The EPA will require remodelers to educate and protect their clients while doing demolition work or paint removal in areas where surfaces are covered with lead-based paints. While not a radical departure from practices many have adopted to keep a jobsite clean, the prescriptive path to meeting these guidelines for remodelers will require commitment and funding.

When we start talking about increasing time on a jobsite, we see the dollars add up. Combining this with taking the time to educate your team, buying new equipment and additional jobsite consumable materials, you become concerned with whether you will recoup the initial costs.
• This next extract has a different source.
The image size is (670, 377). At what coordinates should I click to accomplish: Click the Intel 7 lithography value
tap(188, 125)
However, these are going to affect remodelers equally. Non-compliance is not an option. Either you follow the rules or face fines and potential litigation for knowingly exposing your clients to toxic substances. According to the EPA, this affects 40 percent of the housing stock in the United States and even a higher percentage in older construction or historic neighborhoods.

According to the guidelines, if the paint is 0.5 percent (5,000 ppm) or more by dry weight and you remove more than 2 sq. ft. per component, you will be required to follow the new guidelines. More important, you will need somebody on your team who is EPA certified to inspect your setups. This individual does not need to be present during all of the work that is done; however, they do need to signoff on the containment practices and do testing at the end to ensure that the area is clean.
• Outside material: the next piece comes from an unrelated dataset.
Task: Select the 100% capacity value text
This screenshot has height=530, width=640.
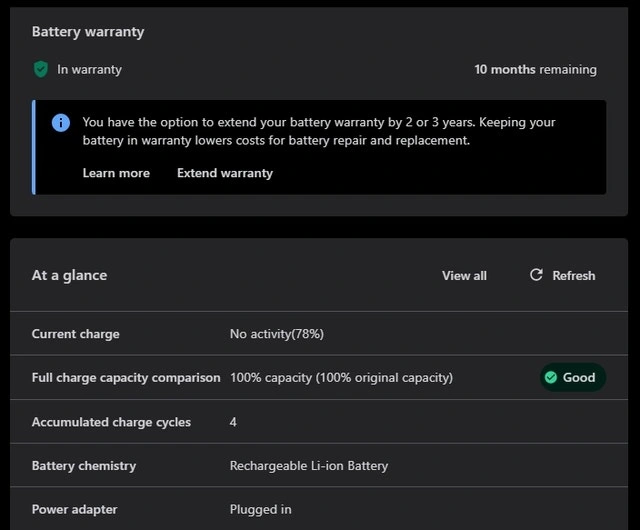Action: (341, 378)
Here is a rundown on what the new EPA guidelines entail:

  1. Educate your clients on the hazards of lead and emphasize that they can stay safe by avoiding the work area completely.
  2. Eliminate the potential for dust to travel from the work site by tenting both indoors and outdoors. Cover or disable HVAC systems and close windows to prevent dust from escaping.
  3. Use disposable dropcloths on the ground to catch any chips or dust that settles. Dispose of them after the job. Reusing dropcloths transfers lead dust from jobsite to jobsite.
  4. Make sure that your contractors are wearing protective gear including a NIOSH N100 (HEPA) rated mask. When they exit the work space they must vacuum their clothes with a HEPA-equipped vacuum (or better, wear disposable coveralls).
  5. When using any powered hand tool to strip paint, it must be equipped with a dust shroud or have integrated dust extraction, and it must be attached to a vacuum with HEPA filters.
  6. Stay away from power washing or using heat guns over 1,000 degrees F. The former washes the lead into the ground, and the latter can release it into the air.
  7. When finished with the job, ensure that the work site is clean and dust-free before tearing down your containment area.
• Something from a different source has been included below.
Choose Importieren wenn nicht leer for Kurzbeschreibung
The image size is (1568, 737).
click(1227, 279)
What equipment should you look for to get up and running?

  • Look for tools with dust extraction that works. Whatever is not caught by the tool is something you’re going to have to clean up before you are through.
  • Look for a vacuum that comes standard with HEPA filters. Additionally, something with bags that you can seal and dispose of is ideal. Lead removal is not a catch and release sort of process. Once you have it contained it is better that it stays that way.
  • A cleaning set for the vacuum to remove any dust that escapes and settles.
  • NIOSH N100 (HEPA) rated masks for workers.
  • Lots of plastic sheeting, disposable drop cloths and tape.

For the full guidelines visit the EPA online at Do some research, since your state, municipality or OSHA may have more stringent guidelines. Getting onboard early will give your team experience and allow you to sell peace of mind when others are just getting up to speed.